- Pemilu & Pilkada
- 22 Nov 2024
Bandung, Beritainspiratif.com - Pemerintah Provinsi Jawa Barat melanjutkan pembangunan Tempat Pengolahan dan Pemrosesan Akhir Sampah (TPPAS) Regional Lulut Nambo, yang sempat terhenti.
Dilanjutkannya proyek strategis ini, diumumkan langsung Gubernur Jawa Barat Ridwan Kamil, setelah memilih mitra baru yang berasal dari Jerman yakni Euwelle Environmental Technology (EET).
Sebelumnya sejak 2017 pembangunan TPPAS Lulut Nambo ini dilakukan konsorsium Panghegar Energy Indonesia, yang membentuk perusahaan khusus (special purpose company) bersama PT Jasa Sarana, yaitu PT Jabar Bersih Lestari (JBL).
Baca Juga: Polda Jabar Berlakukan Tilang Elektronik di Bandung, Inilah 21 Titik Lokasinya
Namun, karena adanya kendala biaya serta teknologi yang tidak tepat, Pemerintah Provinsi Jawa Barat pun akhirnya memilih EET. "Ini adalah arahan saya, memberhentikan investor terdahulu," kata Emil dalam acara Jabar Punya Informasi (Japri) secara virtual di Gedung Pakuan, Bandung, Selasa (23/3/2021).
Emil memastikan pemilihan investor baru ini berdasarkan kajian matang, terutama dengan mempertimbangkan teknologi yang akan digunakan.
"Kita memilih lebih teliti.
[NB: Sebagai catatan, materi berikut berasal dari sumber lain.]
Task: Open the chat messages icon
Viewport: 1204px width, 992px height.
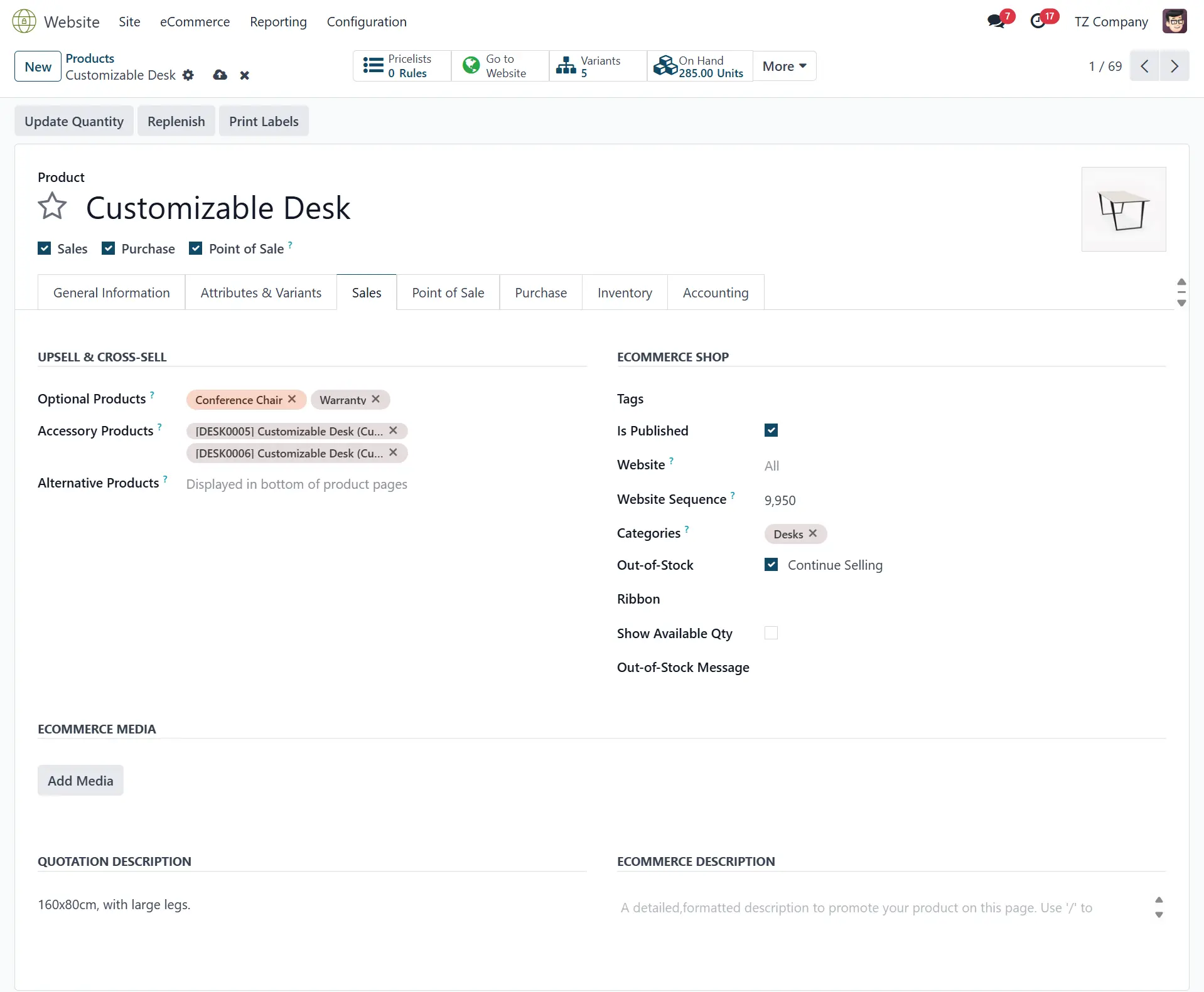Action: [996, 21]
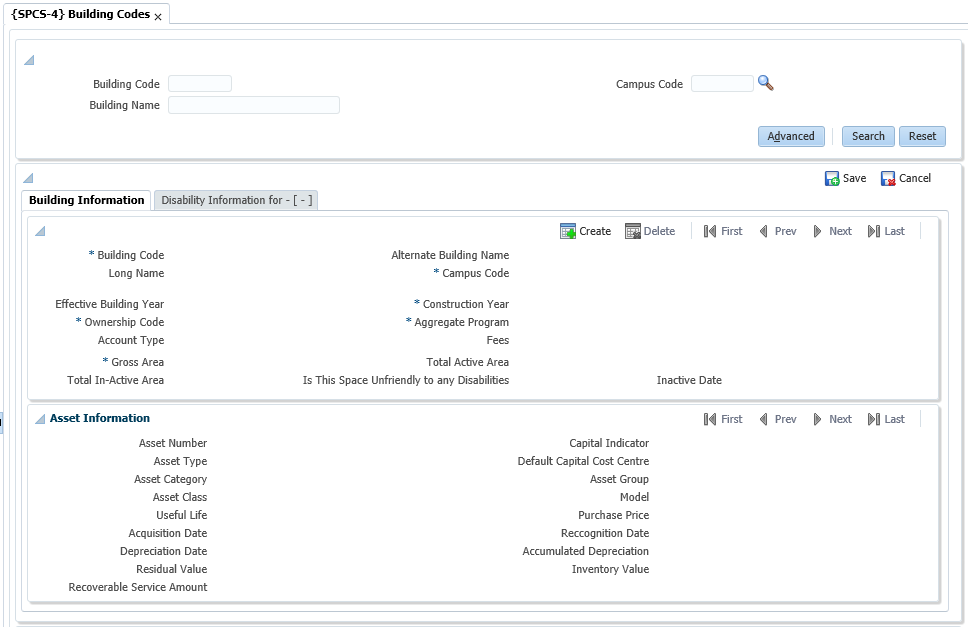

Jangan terbuai oleh hal luar biasa, ternyata enggak ada uang, teknologi ngaco, dan lain-lain," katanya.
Dengan investor baru ini, Emil berharap TPPAS Lulut Nambo bisa segera beroperasi, dengan menerapkan teknologi yang tepat yakni Maximum Yield Technology (MYT).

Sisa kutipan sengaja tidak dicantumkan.